[PATCH] D143565: [Asan] Ensure unpoisonning doesn't get inlined unnecessarily due to small holes in the mask

Roy Sundahl via Phabricator via llvm-commits llvm-commits at lists.llvm.org
Mon Feb 20 09:08:28 PST 2023


rsundahl added inline comments.


================
Comment at: llvm/lib/Transforms/Instrumentation/AddressSanitizer.cpp:2964
+
     if (j - i >= ClMaxInlinePoisoningSize) {
       copyToShadowInline(ShadowMask, ShadowBytes, Done, i, IRB, ShadowBase);
----------------
saudi wrote:
> rsundahl wrote:
> > This function is probably not the place to guess that it's ok to ignore the shadow mask because it's assumed that it's being called for un-poisoning.
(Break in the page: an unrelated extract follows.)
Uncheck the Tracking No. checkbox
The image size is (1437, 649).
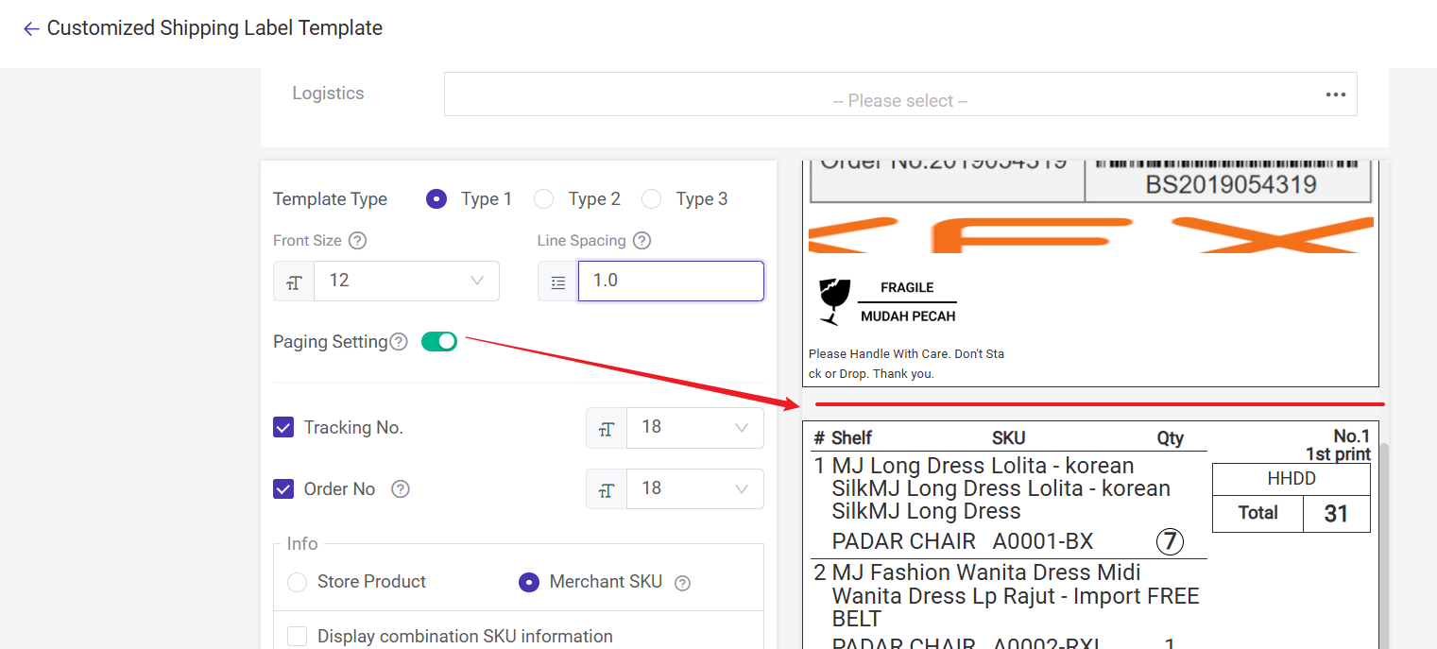tap(283, 428)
While this may be the case, the shadow mask and shadow data provide high fidelity control over behavior and assuming the intent at this low level is problematic. I realize that at a line 2888 the same assumption is made during inlining, but moving this up to the caller and cleaning up these two functions would be far superior. 
> I can take a look and try to move the logic to a higher level.
> The `copyToShadow` declaration has a comment attached:
> ```
>   // Copies bytes from ShadowBytes into shadow memory for indexes where
>   // ShadowMask is not zero. If ShadowMask[i] is zero, we assume that
>   // ShadowBytes[i] is constantly zero and doesn't need to be overwritten.
> ```
> 
> Would the solution be to:
>  1) remove from `copyToShadow` / `copyToShadowInline` the assumption about zero (and remove the second sentence from the comment I mentionned above)
>  2) Add a method `bridgeUnpoisonningGaps` that would optimize the shadow buffer so that the generated instructions are more optimized 
> ?
> 
> I'm a bit stuck, as this may make `bridgeUnpoisonningGaps` assume too much about the optimization details.
> 
> What do you think?
An optimization may be a much better place to capture the idea and your proposal seems good provided more senior reviewers are supportive . I have looked at this loopy/call/inline code enough to wish it simpler and if the shadow mask wasn't broken up into these smaller fragments then the code could be simpler and more readable. (This effectively would be equivalent to doing a local pre-scan of the shadowMask and setting it to 1 wherever the shadowData was 0, and then falling into the loop. Might be a good way to test it first.)


================
Comment at: llvm/test/Instrumentation/AddressSanitizer/asan-optimize-inline-poisoning.ll:2
+; RUN: opt < %s  -passes=asan -asan-max-inline-poisoning-size=8 -S | FileCheck %s --check-prefix=CHECK
+
+target datalayout = "e-m:w-p270:32:32-p271:32:32-p272:64:64-i64:64-f80:128-n8:16:32:64-S128"
----------------
saudi wrote:
> rsundahl wrote:
> > Your test when run with -asan-max-inline-poisoning-size=0 still inlines but it doesn't look like it is due to your changes (unless datalayout is contrived for the test and doesn't occur otherwise.) It's more likely that my testing for [[ https://reviews.llvm.org/D136197  ]] was inadequate.
> I tried this on trunk, but the output didn't seem to contain inlined poisonning. see https://llvm.godbolt.org/z/qWr3P54Ex
> 
> The generated stores don't look related with [un]poisonning, as they don't write to shadow memory.
> 
> Or did I miss something?
> 
> 
I think you'll find the stores at line 69 and line 139 are inline accesses to the shadow memory. That said, I don't think that this is a consequence of your change but more a result of the logic in the loop that's already there.